尽管潜在的病理构成有所不同,但是儿童颞叶癫痫的手术治疗效果与成人并无明显差异,需要注意的是颞叶癫痫的发作症状在不同的年龄段可能会有所不同,在术前评估时须加以注意,而不同的病理,其EEG的表现会有不同,比如伴有HS的颞叶癫痫,其发作间期的癫痫样放电集中于前颞区,而与良性肿瘤有关的TLE,则发作间期的放电范围可能比较广泛,但是仍然有相当一部分的患者手术时机延后,这是由于一些患者常常对某些药物表现出一段时间的有效,所以会反复尝试多种药物,往往需要数年才能确定药物难治性的诊断,尤其是当患者在疾病的早期阶段发作并不是非常频繁的情况下。
11.海绵状血管瘤和动静脉畸形
血管畸形也是癫痫的一个常见原因,17%~40%的动静脉畸形(AVM)的患者是以癫痫发作为首发症状。海绵状血管瘤是另一种常见的与癫痫发作有关的血管畸形,散发或者常染色体显性遗传,通常是幕上皮层下的单发病灶,也可能是多发的,尤其是家族性的病例。其在影像学上的表现是球型病灶,周围是T 2加权像或者梯度回波序列上的低密度信号。手术切除效果较好,术后的无发作率可以达到60%~70%。

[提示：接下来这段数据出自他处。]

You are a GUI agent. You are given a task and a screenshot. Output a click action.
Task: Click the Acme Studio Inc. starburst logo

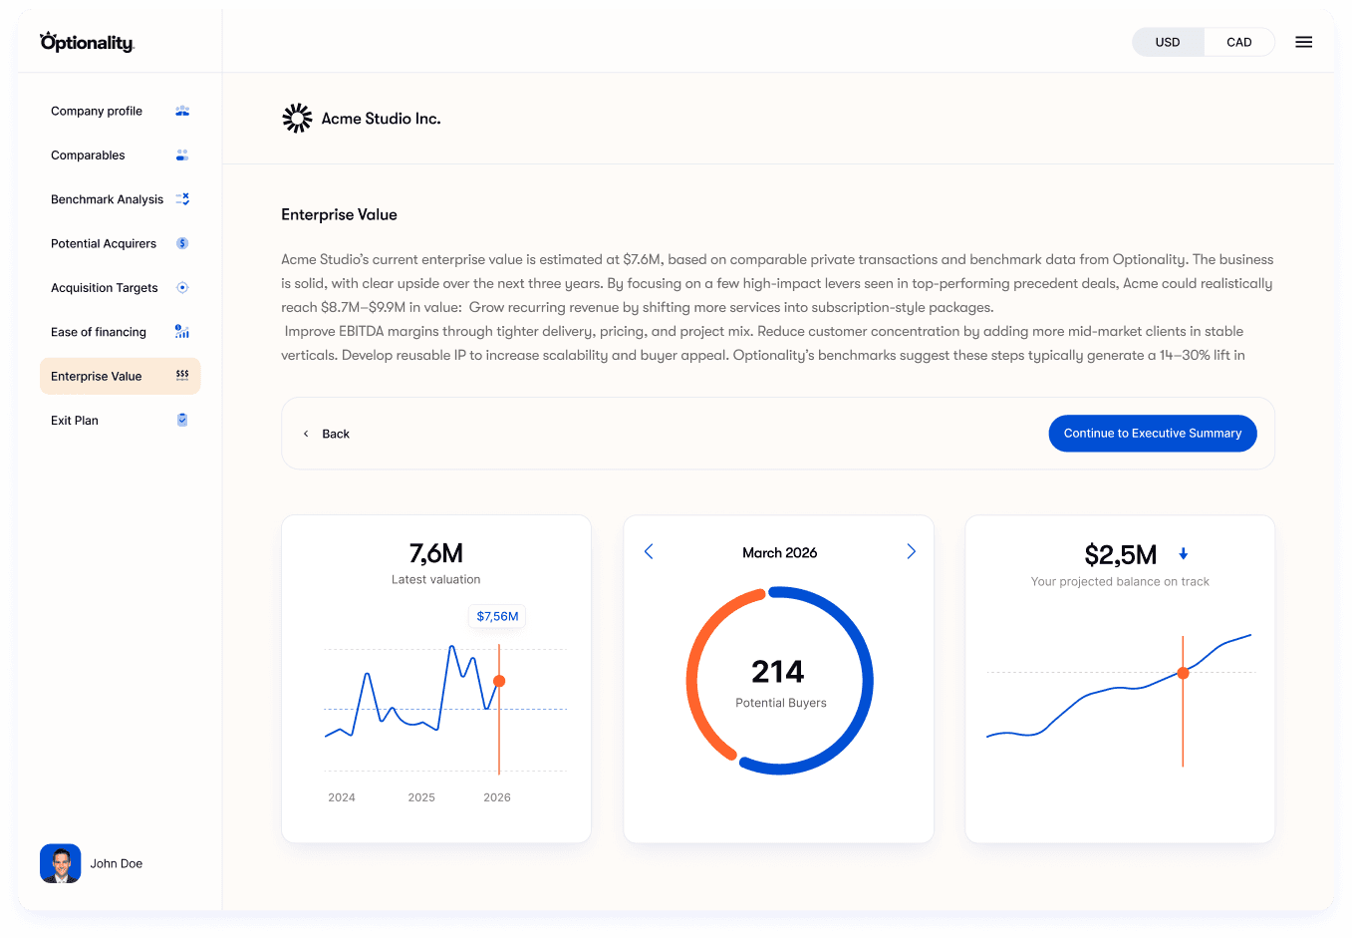pos(297,117)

12.下丘脑错构瘤(hypothalamic hamartoma)
下丘脑错构瘤是位于脚间池或者下丘脑内,靠近灰结节和乳头体的异质性的增生组织,临床表现为痴笑性发作(gelastic seizure),但是也常常有其他的发作形式,多数患者还有认知功能障碍或者行为异常以及性早熟。深部电极研究证实了下丘脑错构瘤的具有内源性的致痫性。手术切除或者射频治疗能够终止痴笑性发作以及强直或者失张力发作,并且改善认知功能。
13.双重病理(dual pathology)
术前评估过程中应该时刻牢记颞叶病理和新皮层病理有可能同时存在。尤其是对不一致的各种检查结果进行解释的时候。与海马硬化有关的双重病理主要包括皮层发育不良,穿通性囊肿和脑室周围的灰质异位。有局灶性发育不良和颞叶发育畸形与87%的海马硬化有关(57%是双侧性的)。在这些病例中,两种病理都可能具有致痫性,因此都需要手术切除,也有一部分病例,仅有一个病灶是难治性发作的责任病灶,手术仅仅需要切除一个病灶,但是对于这部分病例手术成功的可能性一般比较低。